Among the organizations values are: Freedom comes through serving others, not power, politics, or materialism. Diversity and collaboration make us stronger, not weaker. We embrace and work alongside people of different faiths, erasing the lines of “us versus them.”
By the way, do you know why Gandhi traveled in third-class on trains in India? Keep listening to find out.

I'm Guy Kawasaki and this is the Remarkable People Podcast, and now, here's Shane Claiborne.

Guy Kawasaki:
Is it possible to find bible passage to rationalize almost anything? For example, if you don't have a sword, sell your cloak and buy one. I read that in of your pieces to justify gun ownership. So effectively, isn't there, “A bible lets me off the hook,” gospel?
Shane Claiborne:
I think that you can read anything you want to, into the bible and that's been true for generations for millennial. I think it was the Stringfellow that said, "A lot of us read the bible American-ly rather than read America biblically." We, like, project ourselves on the scriptures. Someone once said, "God created us in His image and we decided to return the favor." We make God into who were God to be. So now, I mean, you literally have bumpers stickers that say, "If Jesus it had in AR-15 assault rifle, he'd still be alive." Like, "Wow".
But here's the thing, Guy. What I love about Jesus, in my understanding of Jesus, is that this is where we have God putting on skin, moving in to the neighborhood, living among us, showing us what God is like with skin on, what love looks like with flesh on, and so, a lot of the work that we do within Red Letter Christians in a larger circles that I'm in, is allowed Jesus to be the litmus test. Jesus is the sounding board for whatever. So whatever we end up interpreting scripture as, we bounce it off with Jesus.
In my community we say, "Before you eat some donated food it needs to pass the sniff test,” and I, we're saying it needed to pass the Jesus sniff test.

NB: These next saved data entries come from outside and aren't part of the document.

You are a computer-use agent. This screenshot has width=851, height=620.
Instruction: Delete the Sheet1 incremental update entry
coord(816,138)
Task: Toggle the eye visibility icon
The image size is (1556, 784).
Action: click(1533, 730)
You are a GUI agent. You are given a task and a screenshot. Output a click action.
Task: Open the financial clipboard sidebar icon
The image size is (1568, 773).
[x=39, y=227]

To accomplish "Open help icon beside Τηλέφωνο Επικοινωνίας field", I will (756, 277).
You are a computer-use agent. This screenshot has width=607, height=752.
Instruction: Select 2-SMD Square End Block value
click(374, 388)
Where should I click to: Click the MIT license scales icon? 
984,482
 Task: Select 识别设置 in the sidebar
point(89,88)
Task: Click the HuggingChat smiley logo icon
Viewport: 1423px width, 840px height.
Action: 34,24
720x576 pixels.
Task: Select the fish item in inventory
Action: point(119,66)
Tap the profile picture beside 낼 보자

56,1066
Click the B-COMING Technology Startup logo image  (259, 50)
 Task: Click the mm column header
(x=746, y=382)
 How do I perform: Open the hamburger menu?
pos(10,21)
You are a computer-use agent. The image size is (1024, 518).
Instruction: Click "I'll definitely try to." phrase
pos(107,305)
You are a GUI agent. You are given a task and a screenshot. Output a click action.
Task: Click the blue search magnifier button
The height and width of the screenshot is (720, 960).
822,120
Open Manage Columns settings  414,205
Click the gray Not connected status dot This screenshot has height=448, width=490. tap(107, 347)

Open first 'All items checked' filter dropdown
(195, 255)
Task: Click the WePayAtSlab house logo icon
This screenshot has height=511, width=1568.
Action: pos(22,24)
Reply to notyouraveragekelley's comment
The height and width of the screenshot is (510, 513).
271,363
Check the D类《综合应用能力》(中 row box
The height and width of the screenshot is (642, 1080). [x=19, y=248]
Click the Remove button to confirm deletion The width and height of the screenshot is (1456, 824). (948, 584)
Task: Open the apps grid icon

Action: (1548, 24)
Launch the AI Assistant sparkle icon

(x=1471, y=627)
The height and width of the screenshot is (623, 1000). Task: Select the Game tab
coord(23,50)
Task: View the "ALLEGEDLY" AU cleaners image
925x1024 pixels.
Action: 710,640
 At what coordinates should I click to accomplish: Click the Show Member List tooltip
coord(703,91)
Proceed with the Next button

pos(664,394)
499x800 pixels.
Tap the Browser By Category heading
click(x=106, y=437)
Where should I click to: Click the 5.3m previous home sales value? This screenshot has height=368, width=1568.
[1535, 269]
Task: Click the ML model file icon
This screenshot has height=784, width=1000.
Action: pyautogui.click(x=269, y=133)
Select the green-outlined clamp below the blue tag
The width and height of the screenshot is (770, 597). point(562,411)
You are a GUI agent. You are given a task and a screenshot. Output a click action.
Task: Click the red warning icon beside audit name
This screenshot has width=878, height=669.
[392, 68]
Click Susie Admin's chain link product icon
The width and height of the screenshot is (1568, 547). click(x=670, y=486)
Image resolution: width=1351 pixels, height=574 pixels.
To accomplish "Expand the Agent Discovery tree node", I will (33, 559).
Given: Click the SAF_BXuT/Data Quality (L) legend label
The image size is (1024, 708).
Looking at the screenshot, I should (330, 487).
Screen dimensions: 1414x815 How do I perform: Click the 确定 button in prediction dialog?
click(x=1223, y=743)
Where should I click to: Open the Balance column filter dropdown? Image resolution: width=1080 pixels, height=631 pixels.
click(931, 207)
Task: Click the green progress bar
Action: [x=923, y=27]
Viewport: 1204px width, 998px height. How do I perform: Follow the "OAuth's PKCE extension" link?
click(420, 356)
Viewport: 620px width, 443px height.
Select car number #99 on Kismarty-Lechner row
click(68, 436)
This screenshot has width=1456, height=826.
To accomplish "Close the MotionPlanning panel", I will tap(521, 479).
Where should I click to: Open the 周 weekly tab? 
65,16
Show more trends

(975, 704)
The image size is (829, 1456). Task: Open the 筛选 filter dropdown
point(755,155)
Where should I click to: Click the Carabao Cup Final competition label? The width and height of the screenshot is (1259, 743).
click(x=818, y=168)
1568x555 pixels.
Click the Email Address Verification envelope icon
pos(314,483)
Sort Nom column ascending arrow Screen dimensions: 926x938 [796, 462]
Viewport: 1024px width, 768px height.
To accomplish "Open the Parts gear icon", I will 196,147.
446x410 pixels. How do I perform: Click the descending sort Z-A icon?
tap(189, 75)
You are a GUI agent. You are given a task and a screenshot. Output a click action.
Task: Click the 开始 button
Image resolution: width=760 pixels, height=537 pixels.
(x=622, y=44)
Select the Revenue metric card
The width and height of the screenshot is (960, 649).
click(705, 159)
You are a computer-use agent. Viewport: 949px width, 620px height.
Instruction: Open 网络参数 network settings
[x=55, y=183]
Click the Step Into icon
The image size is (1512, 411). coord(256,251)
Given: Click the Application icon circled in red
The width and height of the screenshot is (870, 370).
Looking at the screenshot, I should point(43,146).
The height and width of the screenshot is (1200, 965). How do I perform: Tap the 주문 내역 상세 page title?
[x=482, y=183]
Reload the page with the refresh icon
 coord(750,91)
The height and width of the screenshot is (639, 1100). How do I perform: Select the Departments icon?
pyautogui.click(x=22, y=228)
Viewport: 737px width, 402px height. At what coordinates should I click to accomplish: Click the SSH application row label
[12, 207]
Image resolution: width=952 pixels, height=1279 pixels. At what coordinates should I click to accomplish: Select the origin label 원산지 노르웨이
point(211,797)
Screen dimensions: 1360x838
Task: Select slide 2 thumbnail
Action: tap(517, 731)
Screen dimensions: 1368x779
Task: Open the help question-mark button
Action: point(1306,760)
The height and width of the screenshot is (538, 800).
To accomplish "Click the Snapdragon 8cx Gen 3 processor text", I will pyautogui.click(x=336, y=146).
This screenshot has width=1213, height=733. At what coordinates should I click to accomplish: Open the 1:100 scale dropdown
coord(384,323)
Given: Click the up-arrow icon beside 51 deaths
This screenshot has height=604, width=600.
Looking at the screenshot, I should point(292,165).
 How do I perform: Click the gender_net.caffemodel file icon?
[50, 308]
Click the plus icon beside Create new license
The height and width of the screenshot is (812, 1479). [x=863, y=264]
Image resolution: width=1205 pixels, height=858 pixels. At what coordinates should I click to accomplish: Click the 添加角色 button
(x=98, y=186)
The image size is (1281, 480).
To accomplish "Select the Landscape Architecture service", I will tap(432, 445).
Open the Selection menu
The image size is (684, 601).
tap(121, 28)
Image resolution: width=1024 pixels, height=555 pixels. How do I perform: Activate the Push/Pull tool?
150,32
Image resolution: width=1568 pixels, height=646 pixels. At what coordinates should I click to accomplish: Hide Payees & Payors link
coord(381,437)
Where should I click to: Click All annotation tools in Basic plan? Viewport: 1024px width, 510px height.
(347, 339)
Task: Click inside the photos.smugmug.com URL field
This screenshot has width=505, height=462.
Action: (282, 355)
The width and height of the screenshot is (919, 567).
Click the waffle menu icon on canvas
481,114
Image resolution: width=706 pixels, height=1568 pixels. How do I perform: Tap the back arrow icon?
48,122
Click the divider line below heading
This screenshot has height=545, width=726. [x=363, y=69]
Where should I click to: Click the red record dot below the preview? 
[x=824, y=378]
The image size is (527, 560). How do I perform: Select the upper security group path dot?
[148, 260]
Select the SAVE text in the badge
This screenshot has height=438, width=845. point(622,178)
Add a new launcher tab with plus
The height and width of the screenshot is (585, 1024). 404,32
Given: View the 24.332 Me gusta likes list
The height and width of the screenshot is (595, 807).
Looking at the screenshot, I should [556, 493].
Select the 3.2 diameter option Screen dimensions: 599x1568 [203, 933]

Does it smell like Jesus?
And the great thing about Jesus is I think we can see that God is not violent, that God loves God's enemies, that God cares about the poor, God is born as a refugee, dies executed on the cross. So God is near to the suffering in the world, and now when bible verses can be interpreted to say anything we want, Jesus becomes the referee of our kind of interpretation when we're pitting bible verses against each other or whatever else, yeah.
Guy Kawasaki:
When somebody sites something like that to justify buying a gun, that person believes that he passes or she passes the sniff test. So how do you administer the sniff test effectively?
Shane Claiborne:
The interesting thing I think with like say justifying guns and using a scripture to do that, is we that we don't just have the words in paper but we have the life of Jesus that speaks for itself too. So for instance, when one of Jesus own disciples uses a weapon to defend them and ends up cutting the guy's ear off, that was Peter, Jesus scolds him and says, "No, you live by the sword, you die by the sword, put that away,” and then He puts the ear back on, the guy had Peter wounded and heals them, and the only Christians understood that is final triumph over the idea of redemptive violence. And when the early Christians you said, “When Jesus disarmed Peter, he disarms every one of us because if ever there was a case for justifying violence to protect the innocent, Peter had the best case in the book.”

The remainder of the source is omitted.